The diphragm, the muscular bands which divide the chest and abdominal cavities can develop sudden spasmodic contractions which suck air in forcefully and involuntarily, producing a noise which we all recognize as hiccups. Within the abdominal cavity the only source of sounds is the gastrointestinal tract. Eructations (belchs, burps) are due to the rapid reflux of swallowed air that may or may not be accompanied by swallowed food—an unwelcome event in the western world, not so in other parts of the world where the host expects some healthy burps from his guests as an expression of gustatory satisfaction. Borborygmus is the normal rumbling sound of air mixed with intestinal contents which we all experience at various decibels when hunger strikes. The complete absence of intestinal sounds—known as an ileus—ocurrs when intestinal motor activity is lost as in high-grade intestinal obstructions. The expulsion of gas per rectum, called flatus, is a subject for which there is no scarcity of jokes and stories. Neither the sounds or the odor of intestinal gas passed per rectum have clinical significance. Absence of flatus, on the other hand, can be associated with a developing intestinal obstruction.

Within the musculo-skeletal system the word crepitus refers to the cracking sound of bony structures within a joint. It is a habit of some to crack the joints of their hands and fingers.

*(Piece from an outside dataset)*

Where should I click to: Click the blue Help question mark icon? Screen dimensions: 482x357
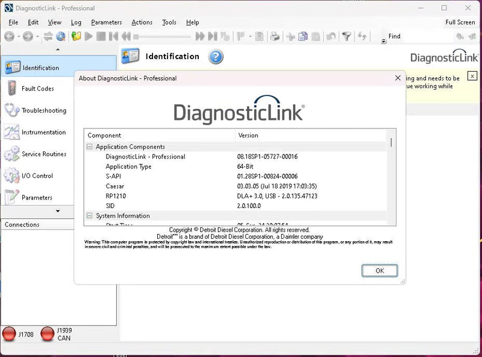(x=215, y=57)
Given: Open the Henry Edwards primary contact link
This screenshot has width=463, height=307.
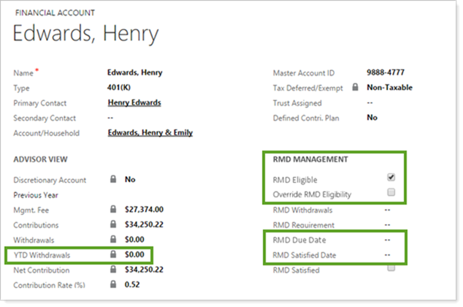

Speaking of the revolutionary use of sound in clinical medicine. The delivery of sound waves and magnetic resonance into the human body and the capture of same as they rebound from the various organs via modern ultrasonographic and other forms of imaging technology creates images that serve the clinical purposes of many specialties in modern medicine.

To end let me say a word about our classic personal listening device, the stethoscope. It has evolved from a simple primitive device to a highly sensitive and sophisticated medical instrument. The typical image of a modern physician carrying a stethoscope wrapped around his neck or shoulder in a carefree fashion, as we see on TV, would have been considered in earlier times an intolerable imprudence. It would predictably have lead to loud and unpleasant vocal sounds by a stern professor who would be offended to see the solemn instrument reduced to a hanging ornament. Times have certainly changed but the clinical sounds remain the same.*


Any of the well known comprehensive textbooks of clinical medicine can serve as references for the clinical sounds mentioned here. These include Cecil, Harrison, Oxford and the Lange library to name a few. The author has simply compiled the sounds into an accessible format for the average medical translator.


* Yet another similar sounding typical brain disease of aborigines of eastern islands is Koro (instead of Kuru). Koro is characterized by the horrifying delusional idea that the patient's penis is inexorably disappearing into his abdomen. Similar sounding names of illnesses have always brought forth interesting ideas to help medical students memorize which disease is which. And so it is with kuru and koro. It is well known medical student lore that to remember these two just think of that one disease makes you laugh uncontrollably as Kuru (notice the u) while the other can make any man cry out loudly and desperately—"Ooooh God ! ", an elocution with nothing but Os (for Koro).

** Today, as it did in the middle ages, sneezing elicits automatic blessings from the audience— "Bless you" or "Salud"—, intended to protect the person from the "soul loss" attendant to sneezing, at which time disease or unclean spirits may enter your body. Soul loss is, likewise, present today in rural Latin America where it is believed that "susto"—an intense frightening experience—leads to soul loss. Whatever symptoms may appear subsequent to susto will be usually be attributed to it.